Boataria eleitoral põe em evidência necessidade da contextualização e leitura crítica de notícias


Boatos e contra-informação sempre foram itens quase obrigatórios em campanhas eleitorais, aqui e no exterior, mas este ano estamos experimentando pela primeira vez os efeitos do uso da internet na disseminação de informações falsas ou distorcidas.


É facil demonizar a internet pela boataria. Faz parte da cultura política culpar a tecnologia como se ela fosse a grande vilã da insegurança informativa, às vésperas de um pleito com cara de plebiscito. É o recurso adotado, velada ou abertamente, por quem não conhece e não procura conhecer as novas tecnologias, preferindo agarrar-se ao que sabe controlar.


A onda de boatos que tomou conta da internet brasileira nesta campanha para o segundo turno é a consequência inevitável de abusos cometidos num meio novo, onde os usuários ainda não tiveram condições para decidir quais são as regras socialmente válidas e aceitáveis.


Estamos testemunhando os efeitos práticos da complexidade informativa, na qual os dados, fatos e processos já não são mais dicotômicos, ou seja, não há mais certo ou errado, branco ou preto, alto ou baixo, mas sim uma série enorme de variações entre um extremo e outro. Com isso não existe apenas uma verdade, mas várias, e aí fica fácil entender por que tanta confusão na mídia e na cabeça dos eleitores.


A diversidade de percepções não é um fato novo ou descoberto agora. A novidade é que ela se tornou muito mais visível agora com a disseminação do uso da internet como veiculo de comunicação.


A avalancha de boatos eleitorais tende a confundir os eleitores por conta de versões contraditórias, dados incompletos, meias verdades, omissões e até mentiras dissimuladas. Não adianta proibir, porque, salvo em situações muito raras, é quase impossível identificar o que é 100% falso num ambiente informativamente conturbado, como é a véspera de uma votação que deve ser definida por um resultado apertado.


Daí a importância da leitura crítica das notícias relacionadas à campanha eleitoral.

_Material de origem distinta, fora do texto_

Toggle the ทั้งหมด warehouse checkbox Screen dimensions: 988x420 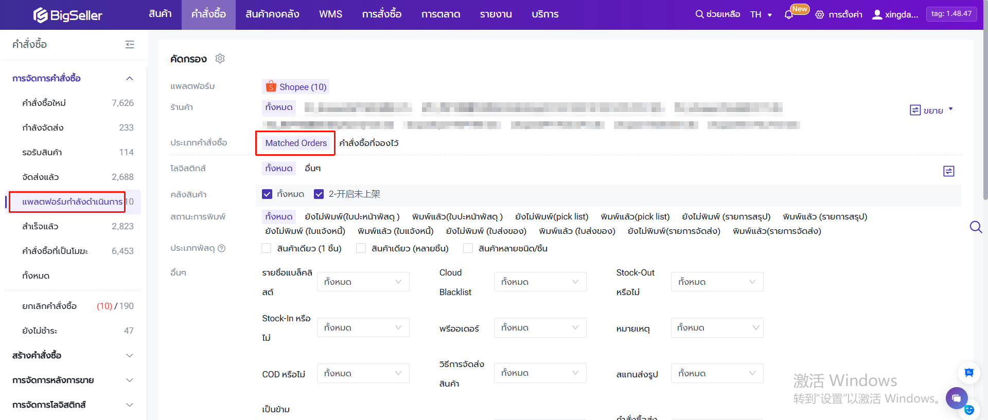click(267, 194)
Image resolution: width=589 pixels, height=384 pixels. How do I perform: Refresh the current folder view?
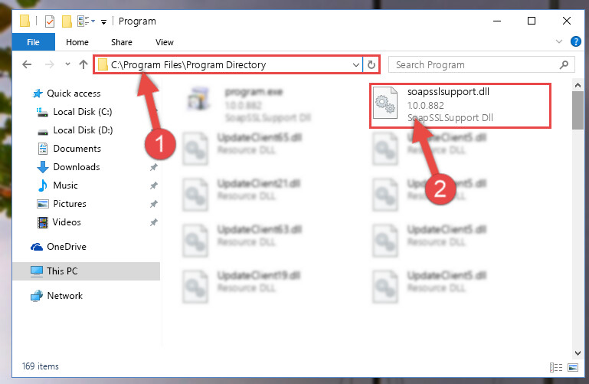click(371, 64)

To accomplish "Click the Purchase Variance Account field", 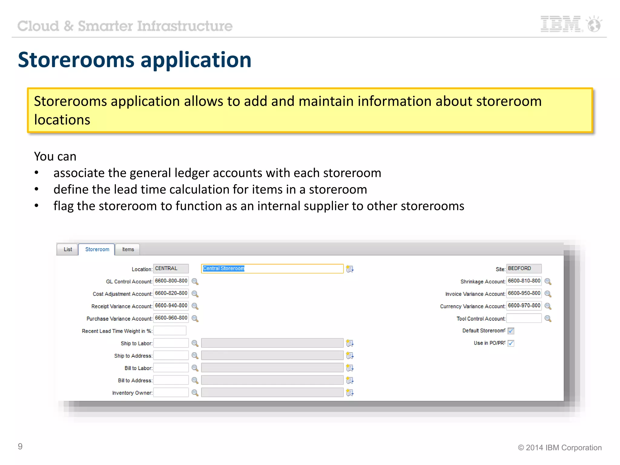I will click(171, 318).
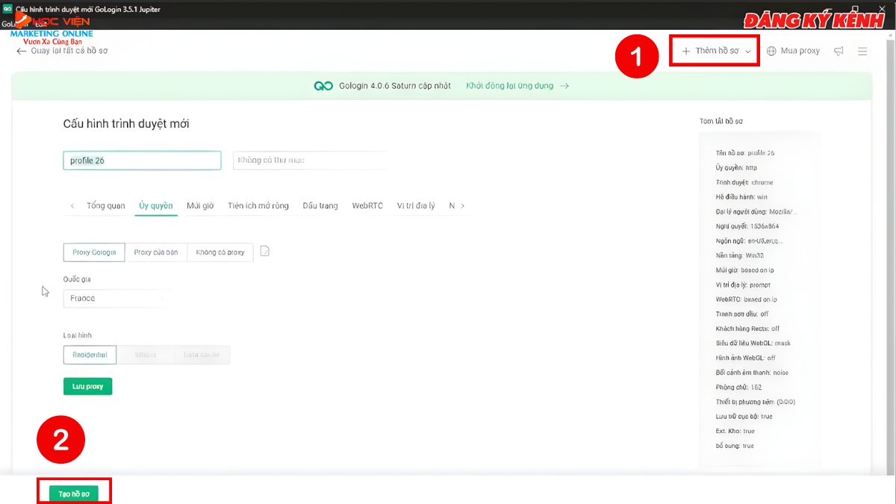Open the hamburger menu top right
Screen dimensions: 896x504
[x=862, y=50]
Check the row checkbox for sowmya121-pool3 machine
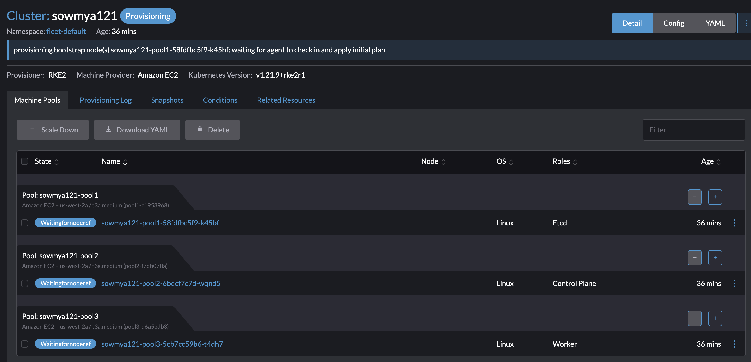751x362 pixels. click(x=24, y=344)
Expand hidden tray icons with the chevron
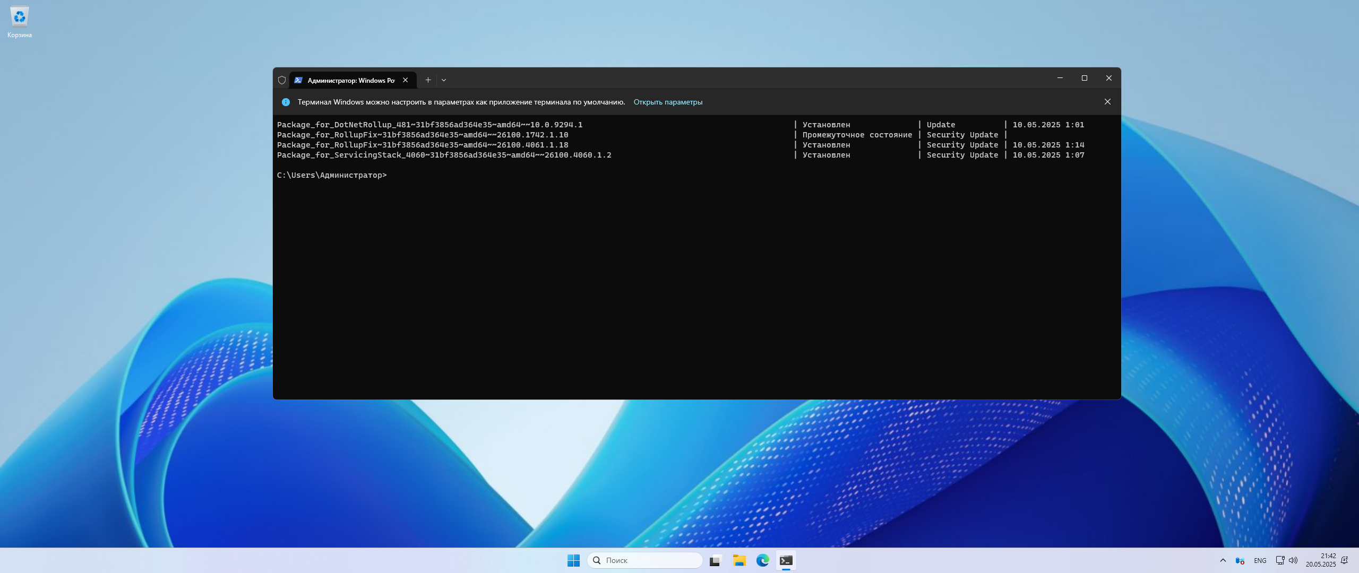 (1223, 560)
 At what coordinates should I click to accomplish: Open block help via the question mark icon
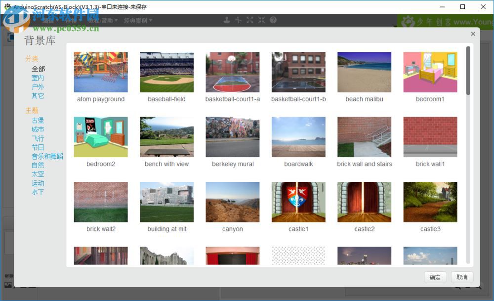[x=273, y=20]
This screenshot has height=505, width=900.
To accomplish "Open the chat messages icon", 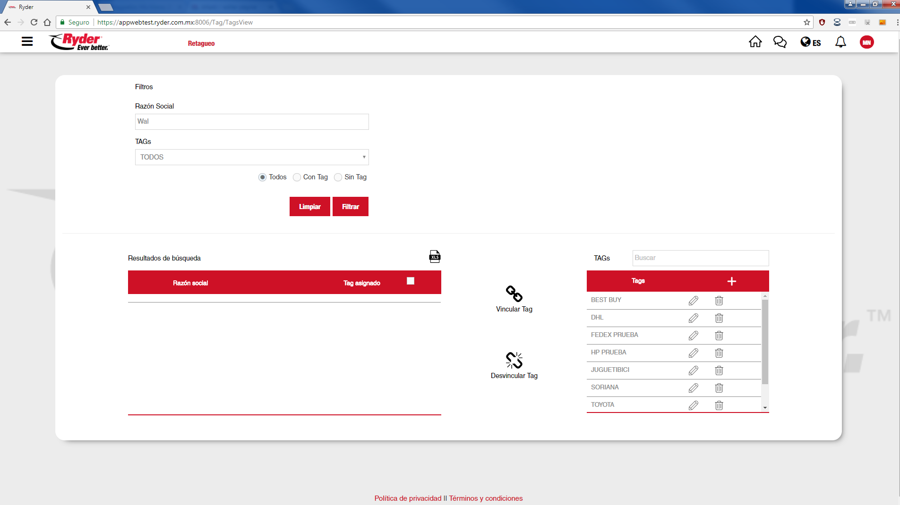I will point(780,42).
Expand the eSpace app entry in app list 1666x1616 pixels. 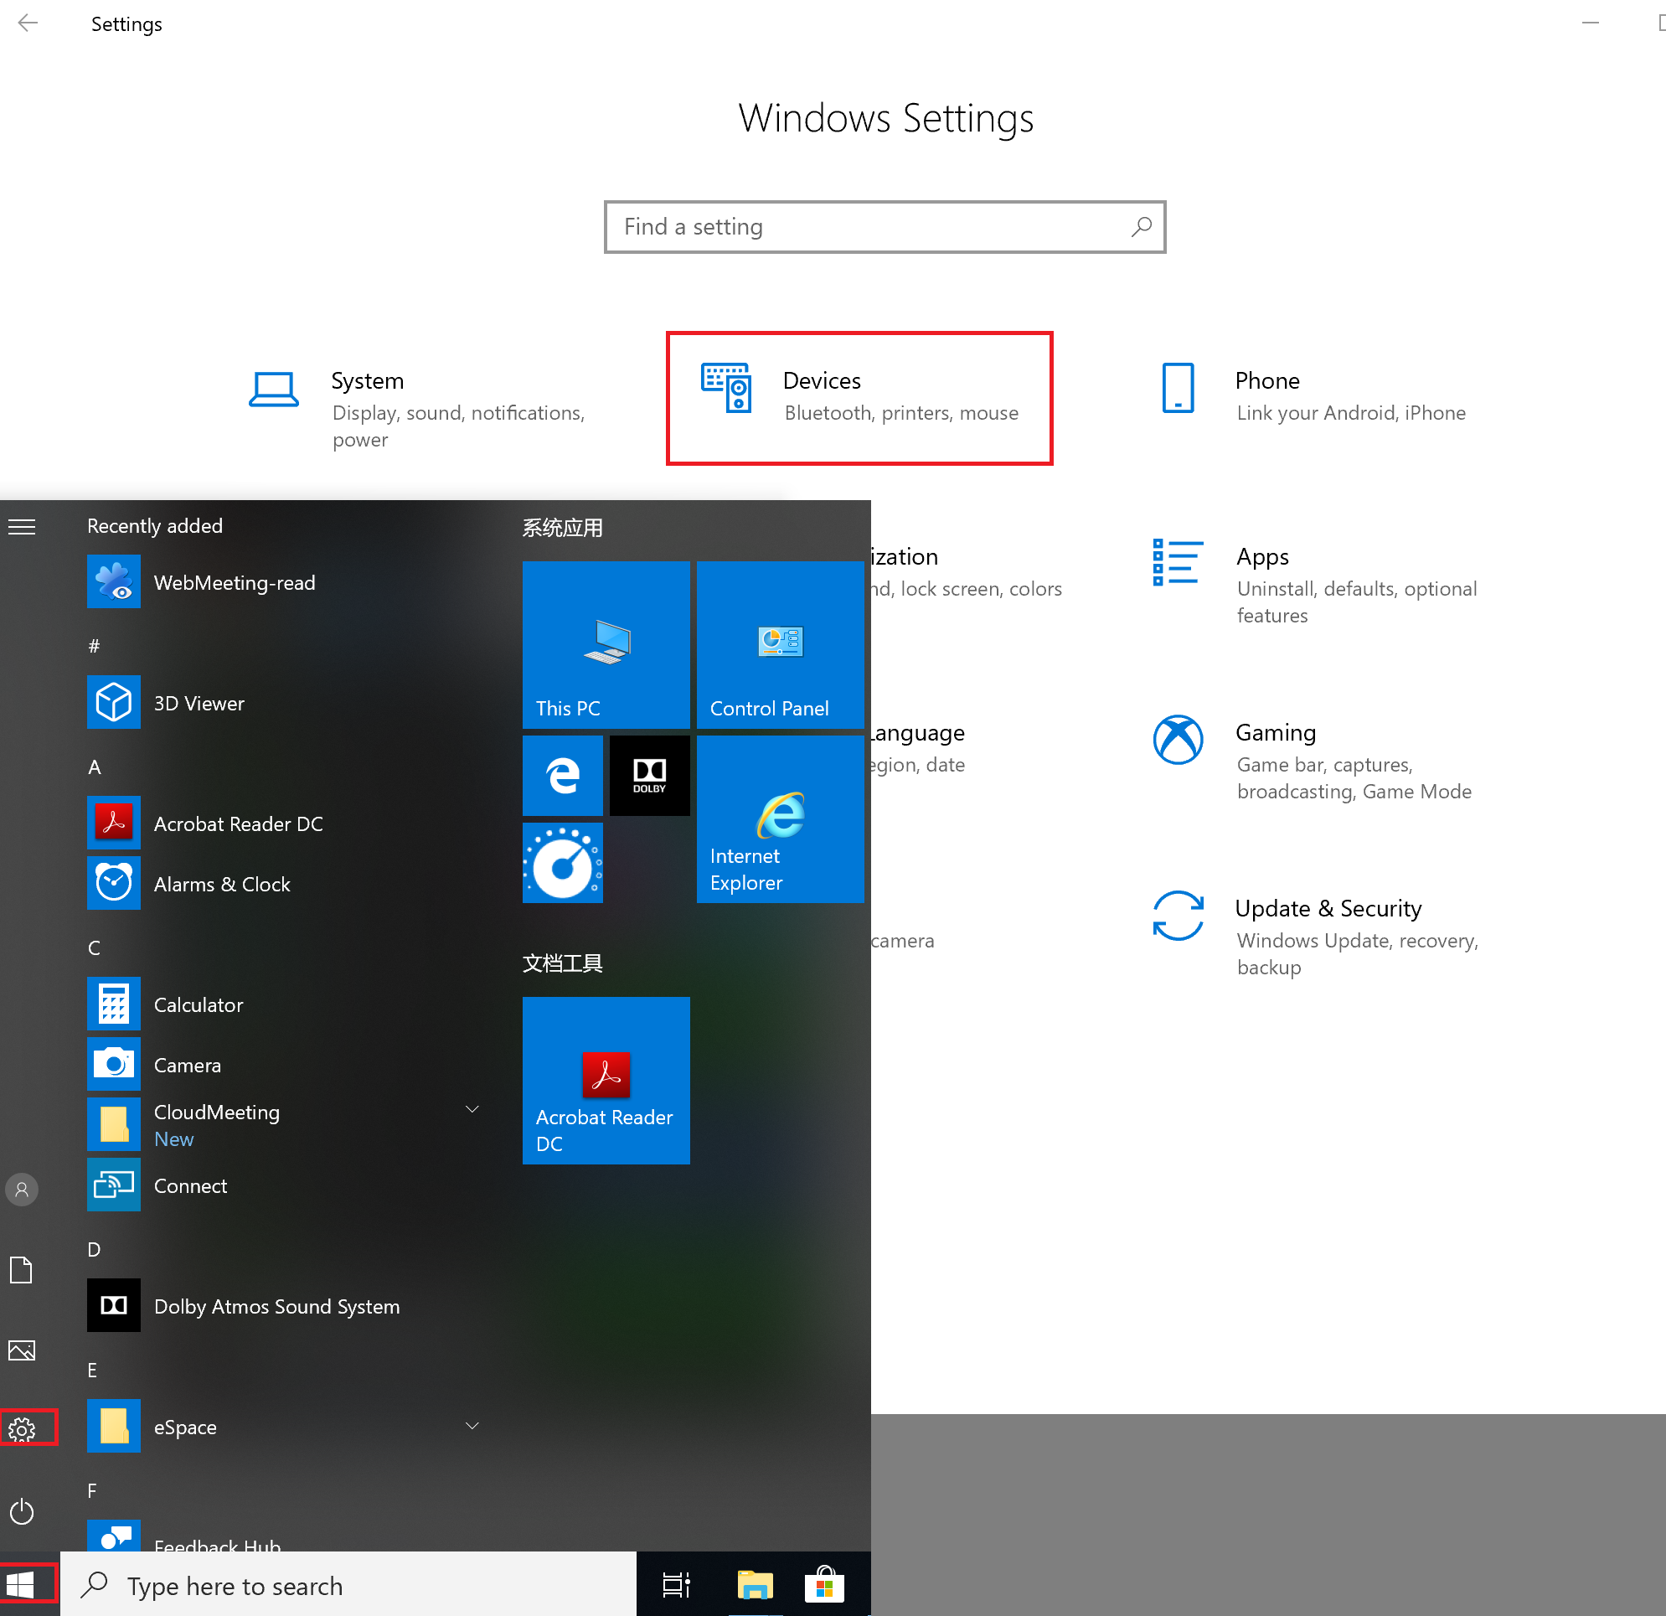(475, 1426)
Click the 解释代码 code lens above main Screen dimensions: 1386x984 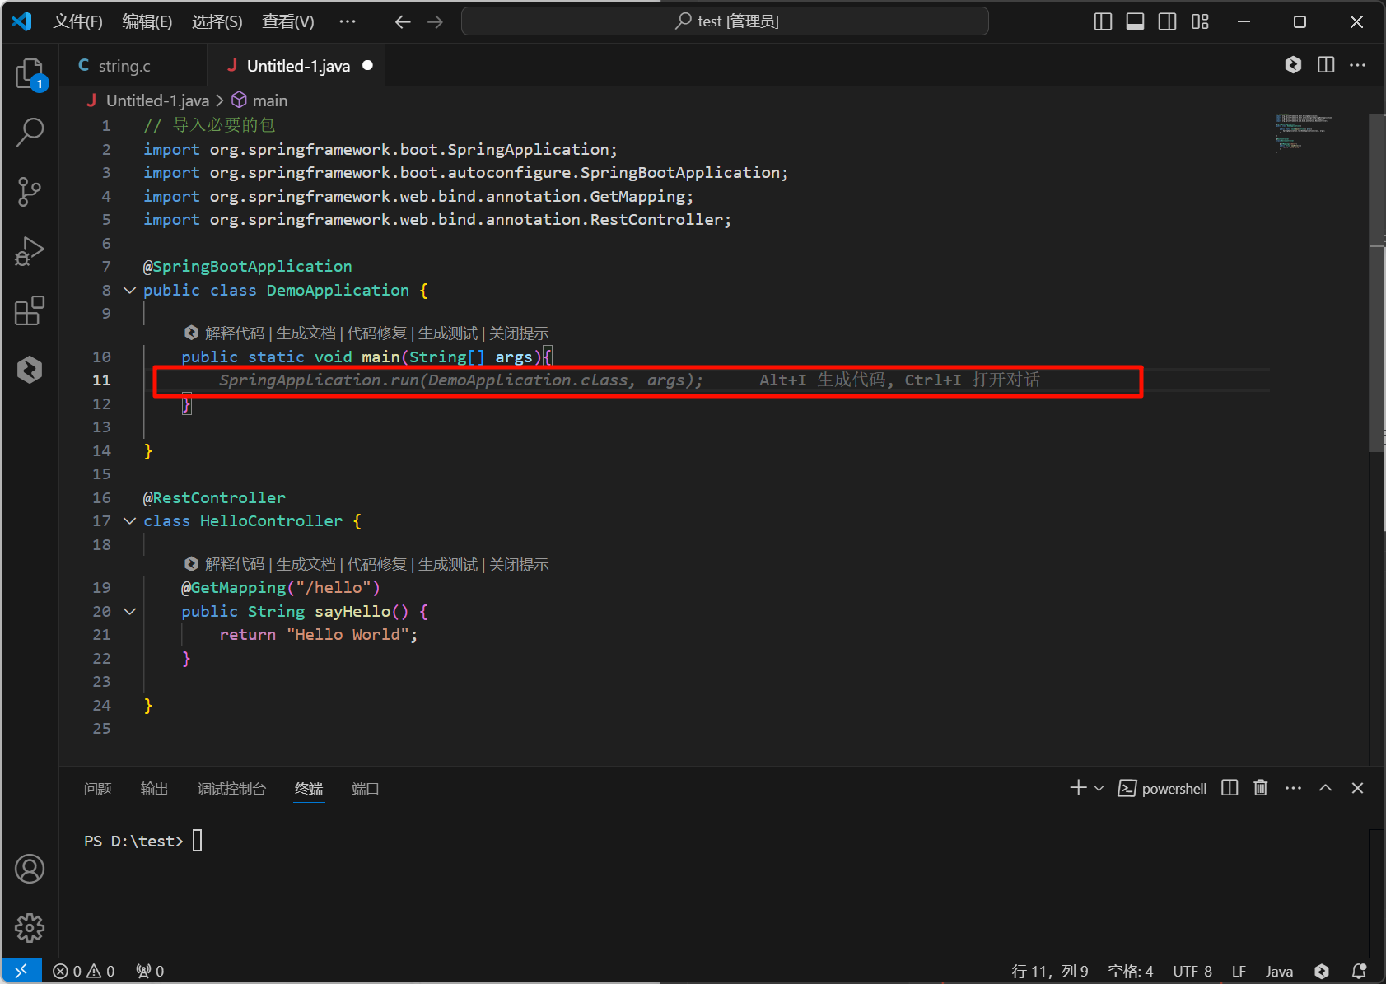[x=235, y=333]
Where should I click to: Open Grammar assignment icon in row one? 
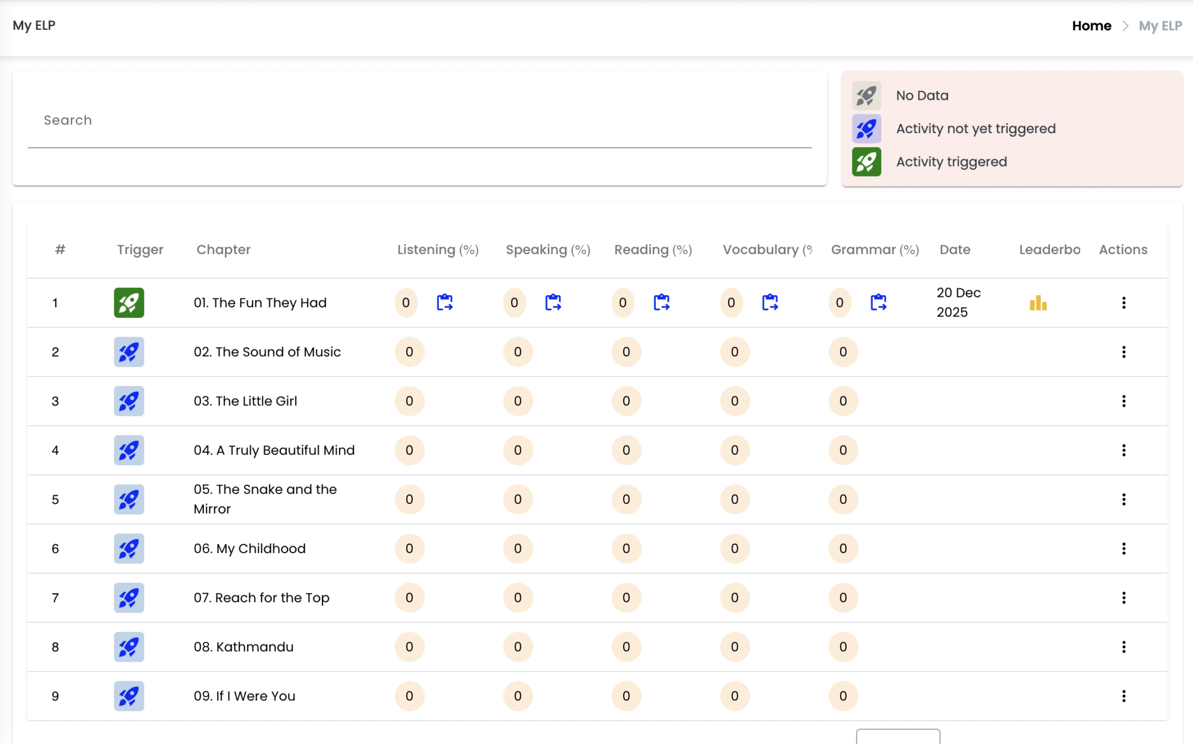coord(878,303)
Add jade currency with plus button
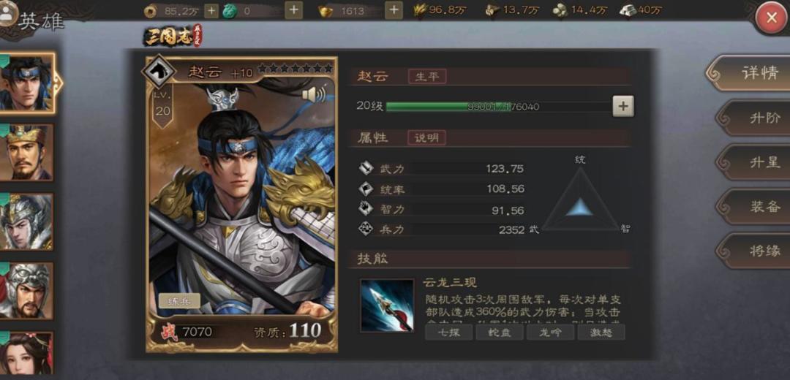The image size is (790, 380). coord(294,10)
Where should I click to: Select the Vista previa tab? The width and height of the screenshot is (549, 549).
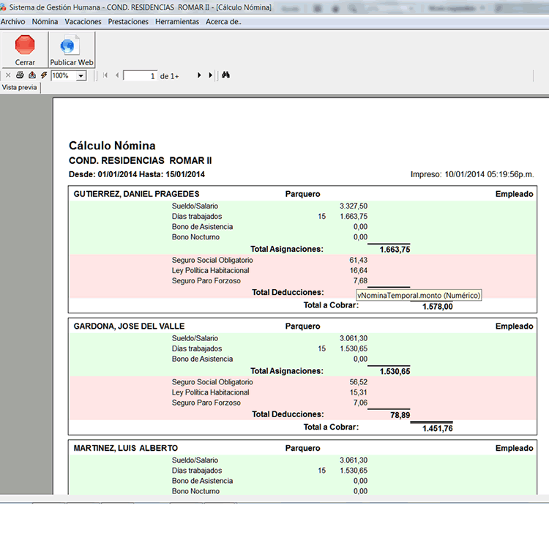coord(20,88)
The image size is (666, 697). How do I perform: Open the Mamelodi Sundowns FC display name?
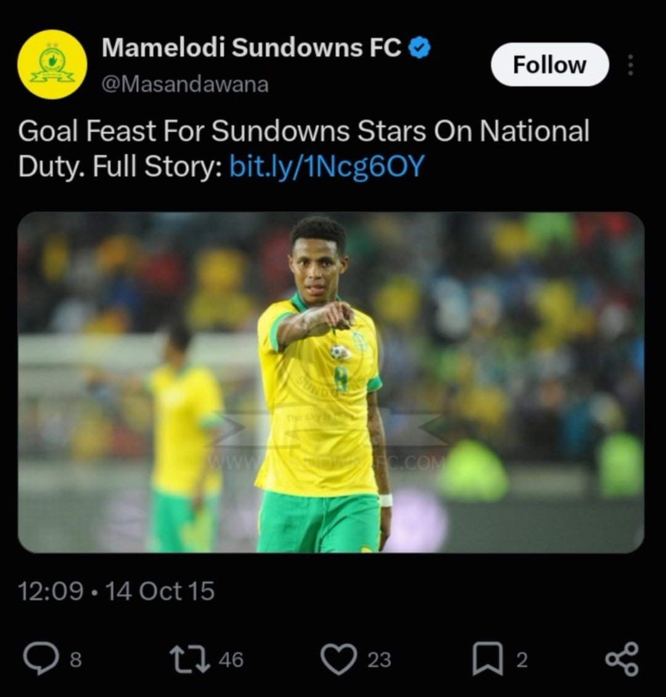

O cidadão não tem outro recurso, porque a outra alternativa seria desacreditar em tudo, o que seria uma atitude niilista, que não resolve o problema.


A leitura crítica tende a se transformar num item obrigatório na nossa cultura informativa nos próximos anos porque, sem ela, acabamos mergulhados na incerteza e na insegurança, como acontece hoje com muitos eleitores desorientados diante da boataria propagada pela internet e fora dela.


A leitura crítica está deixando de ser um penduricalho de luxo ou um tema acadêmico para se tornar uma ferramenta sem a qual o exercício da cidadania fica capenga. Agora, por exemplo, separar o joio do trigo em matéria de informação tornou-se a condição indispensável para corrigir percepções distorcidas e dar ao eleitor a tranquilidade de escolha.


Sem insistir na necessidade de contextualização das informações e da leitura critica, a propaganda da Justiça Eleitoral sobre voto consciente perde todo o sentido e vira apenas uma frase de efeito, sem qualquer consequência prática.


Para que os jornalistas passem a colocar a contextualização das notícias como uma meta prioritária é necessário que eles procurem conhecer mais o público, para evitar a tentação de entregar um produto pronto, baseado no duvidoso princípio de que os profissionais sabem o que o leitor ou telespectador quer e precisa. É mais ou menos isto que temos hoje e que, em vez de ajudar a reduzir a boataria, contribui para aumentá-la.